Cygnus Bolted to Station for Three Month Stay

April 22, 2017: International Space Station Configuration
Four spacecraft are parked at the station including the Orbital ATK Cygnus resupply ship, the Progress 66 cargo craft and the Soyuz MS-03 and MS-04 crew vehicles.

The Orbital ATK Cygnus cargo ship was bolted into place on the International Space Station’s Earth-facing port of the Unity module at 8:39 a.m. EDT. Crew will ingress the spacecraft later today. The spacecraft will spend about three months on station before it is released in July for a destructive re-entry into the Earth’s atmosphere, disposing of several thousand pounds of trash.

The spacecraft’s arrival brings more than 7,600 pounds of research and supplies to support Expedition 51 and 52. Some of the research on board includes:

  • In microgravity, cancer cells grow in 3-D, spheroid structures that closely resemble their form in the human body, enabling better tests for drug the efficacy. The ADCs in Microgravity investigation tests drugs designed as targeted cancer therapies called antibody-drug conjugates, developed by Oncolinx.
  • The Solidification Using a Baffle in Sealed Ampoules (SUBSA) investigation originally was operated successfully aboard the station in 2002. Updated software, data acquisition, high definition video and communication interfaces will help advance understanding of the processes involved in semiconductor crystal growth. Investigations such as the CLYC Crystal Growth experiment will be conducted in the SUBSA Furnace and inserts. High-quality crystals are essential to a variety of applications, and a microgravity environment can produce better quality crystals.
  • The Thermal Protection Material Flight Test and Reentry Data Collection (RED-Data2) investigation studies a new type of recording device that rides alongside a spacecraft as it reenters Earth’s atmosphere, recording data about the extreme conditions it encounters. Scientists, so far, have been unable to monitor those conditions on a large scale, and a better understanding could lead to more accurate spacecraft breakup predictions, better spacecraft designs, and materials capable of better resisting the extreme heat and pressure during the return to Earth.

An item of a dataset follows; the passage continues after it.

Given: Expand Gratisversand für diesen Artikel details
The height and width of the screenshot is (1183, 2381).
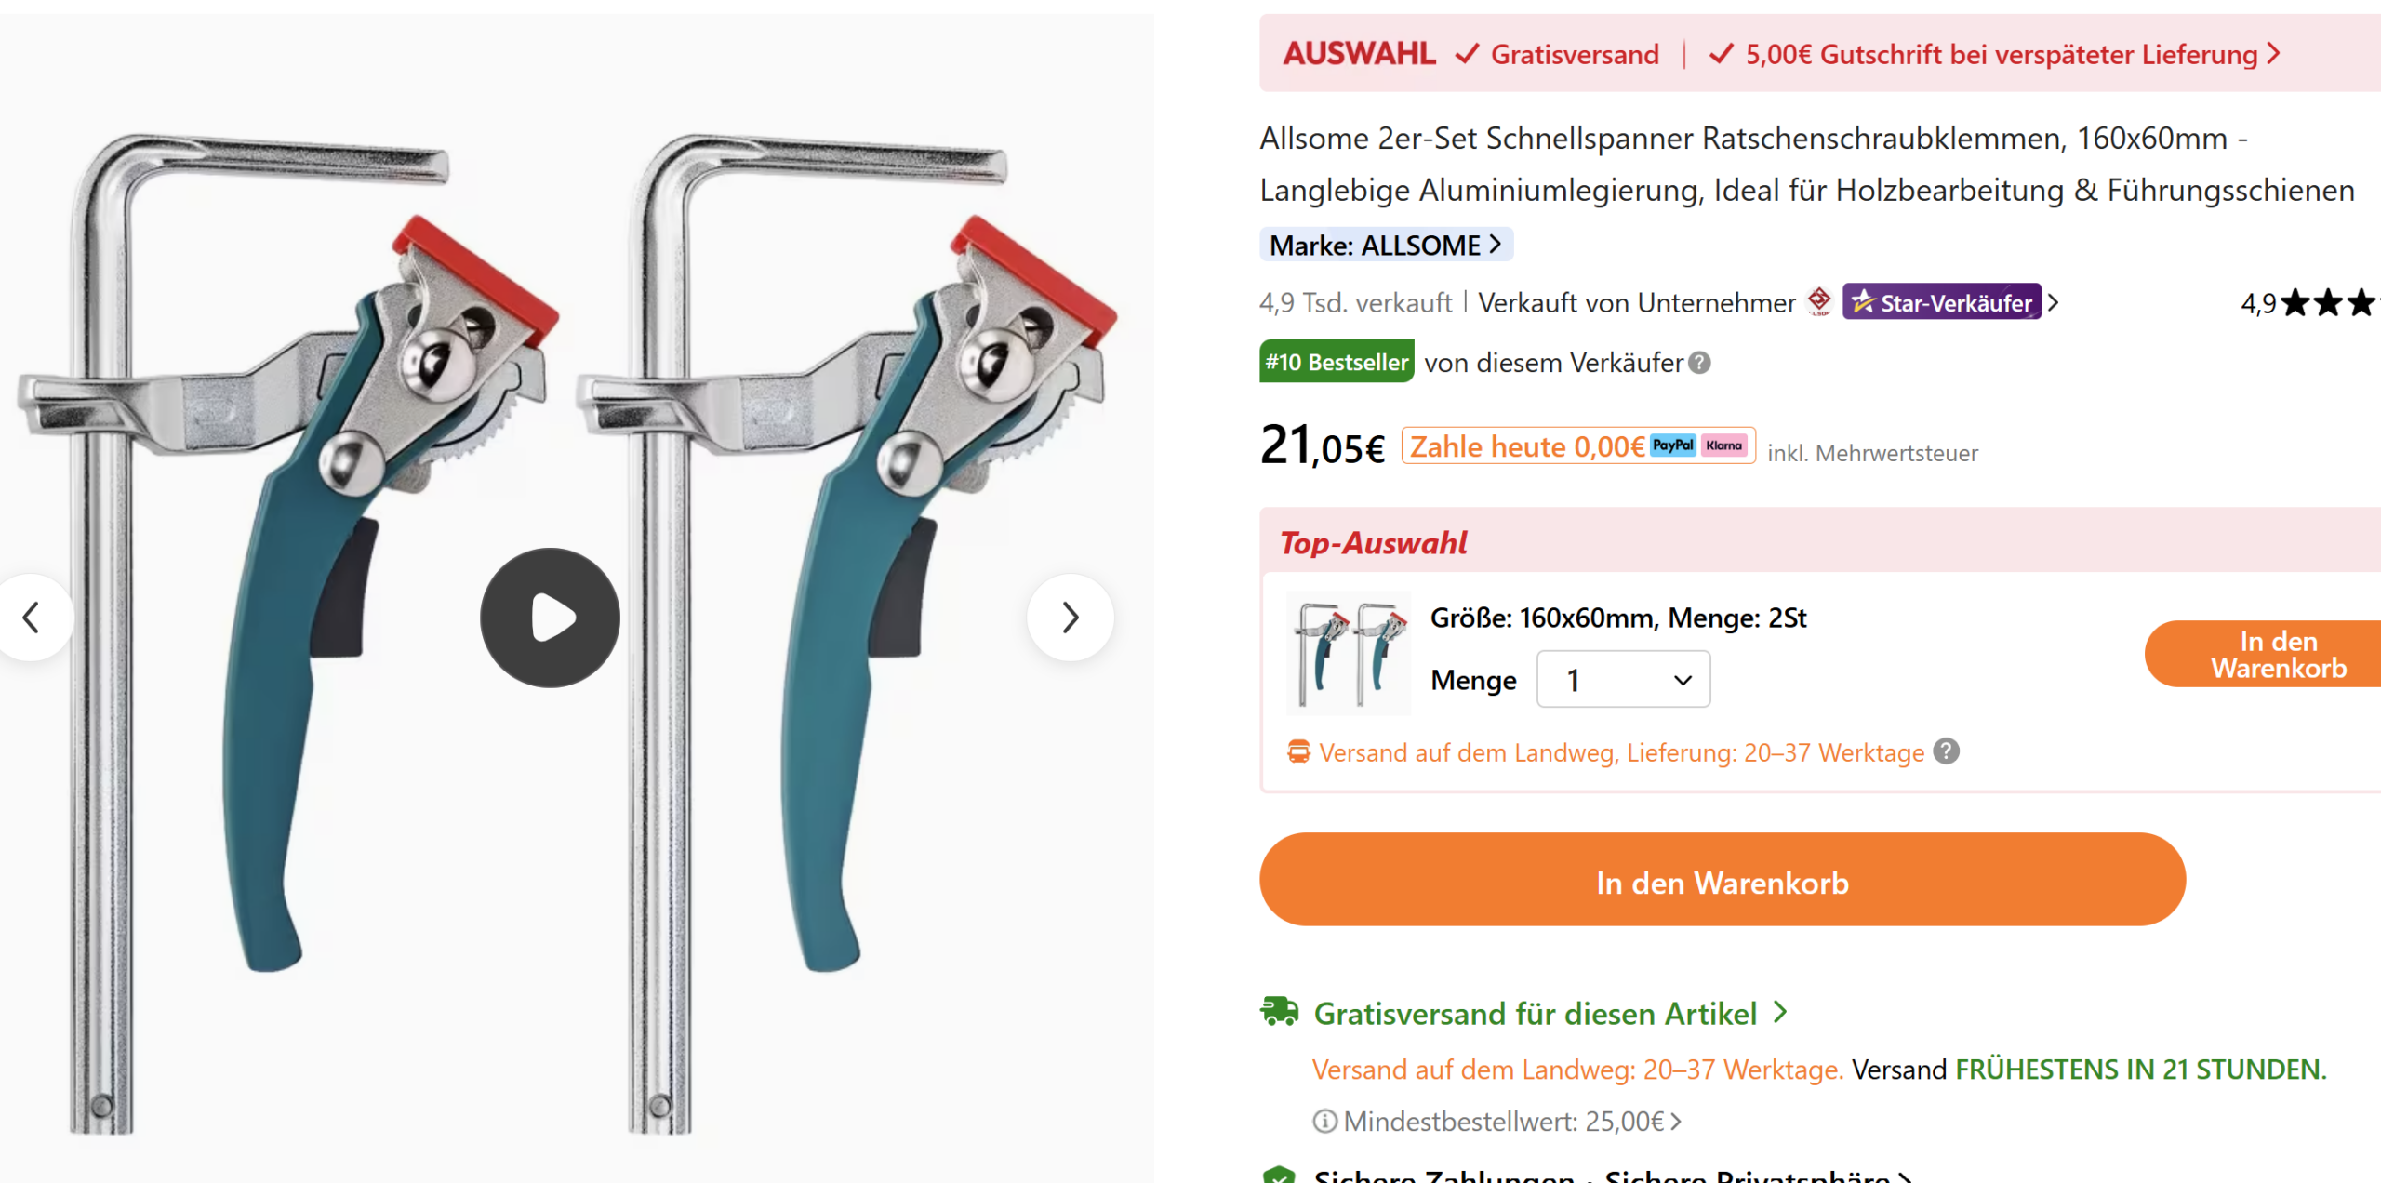Looking at the screenshot, I should pos(1550,1013).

Prior to re-entry in late July, the Cygnus spacecraft will also host the third Spacecraft Fire Experiment, or SAFFIRE, to study how fire burns in microgravity. Data from these experiments will help inform the development of future crew spacecraft.

Learn more about the Orbital ATK CRS-7 mission by going to the mission home page at: http://www.nasa.gov/orbitalatk. Join the conversation on Twitter by following @Space_Station. To subscribe or unsubscribe to this list, please email heo-pao@lists.nasa.gov.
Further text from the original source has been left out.